§ **Exercise prompt**
Rewrite the lines starting with the one that contains "Given: Open 'Get Up To 200 FREE Bids' note" and going on through the one that contains "pyautogui.click(x=265, y=39)", putting "column heading" in place of "column header" and keeping everything else the same. Leave out the pictures.

§ **Exercise input**
-*-

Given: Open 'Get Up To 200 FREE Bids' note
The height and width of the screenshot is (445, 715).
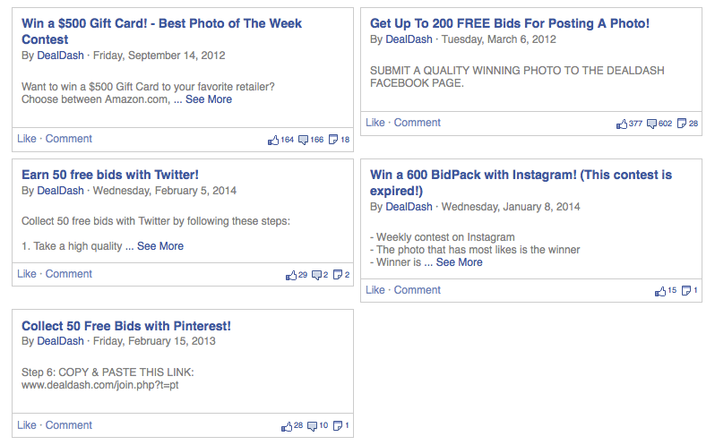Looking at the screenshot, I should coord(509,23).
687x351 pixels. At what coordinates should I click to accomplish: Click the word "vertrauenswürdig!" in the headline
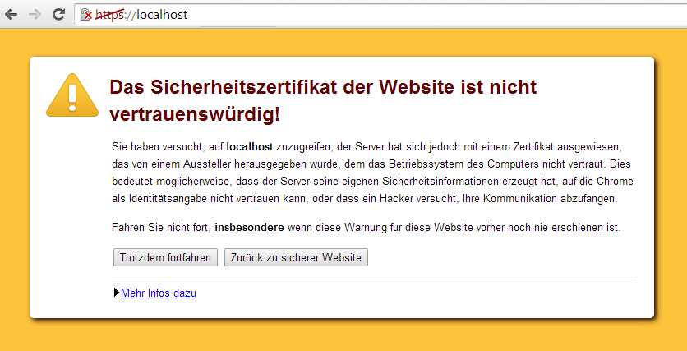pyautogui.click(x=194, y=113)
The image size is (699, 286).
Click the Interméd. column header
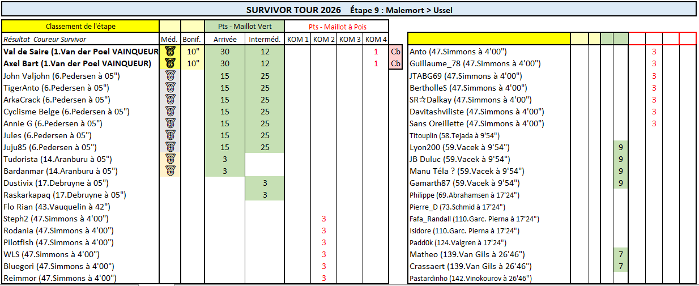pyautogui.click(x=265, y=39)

-*-

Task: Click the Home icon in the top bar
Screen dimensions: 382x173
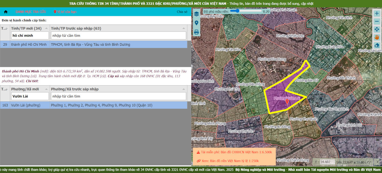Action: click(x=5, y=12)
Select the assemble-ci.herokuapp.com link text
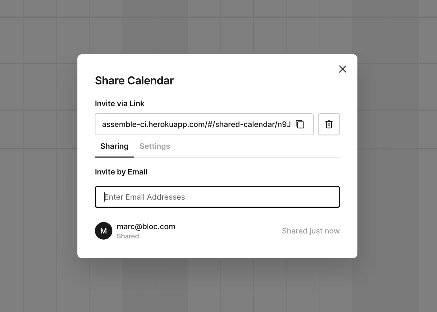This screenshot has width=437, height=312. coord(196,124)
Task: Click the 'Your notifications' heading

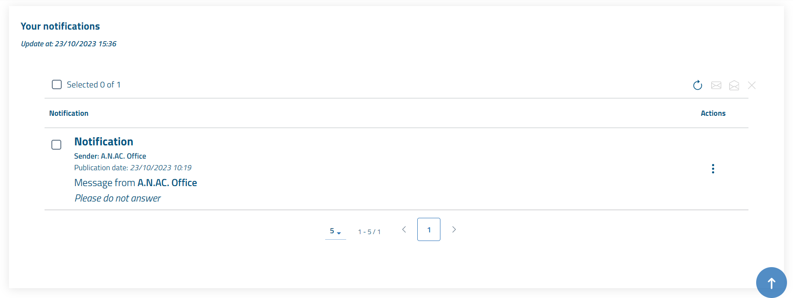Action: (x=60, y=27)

-*-

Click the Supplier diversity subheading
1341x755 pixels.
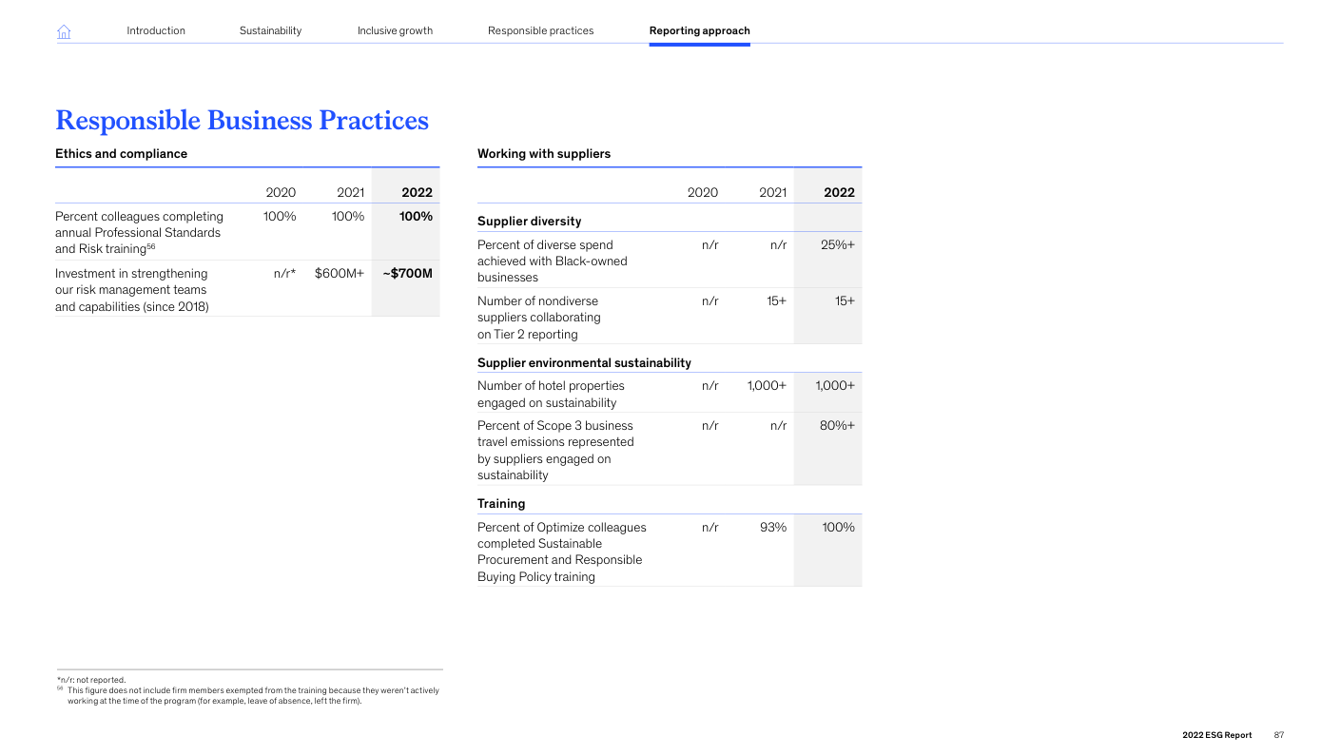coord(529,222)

-*-

§ **Task result**
Given: Open 'Get Up To 200 FREE Bids' note
The height and width of the screenshot is (445, 715).
Looking at the screenshot, I should coord(509,23).
687x351 pixels. At what coordinates should I click to accomplish: Click the word "vertrauenswürdig!" in the headline
pyautogui.click(x=194, y=113)
The image size is (699, 286).
Click the Interméd. column heading
pyautogui.click(x=265, y=39)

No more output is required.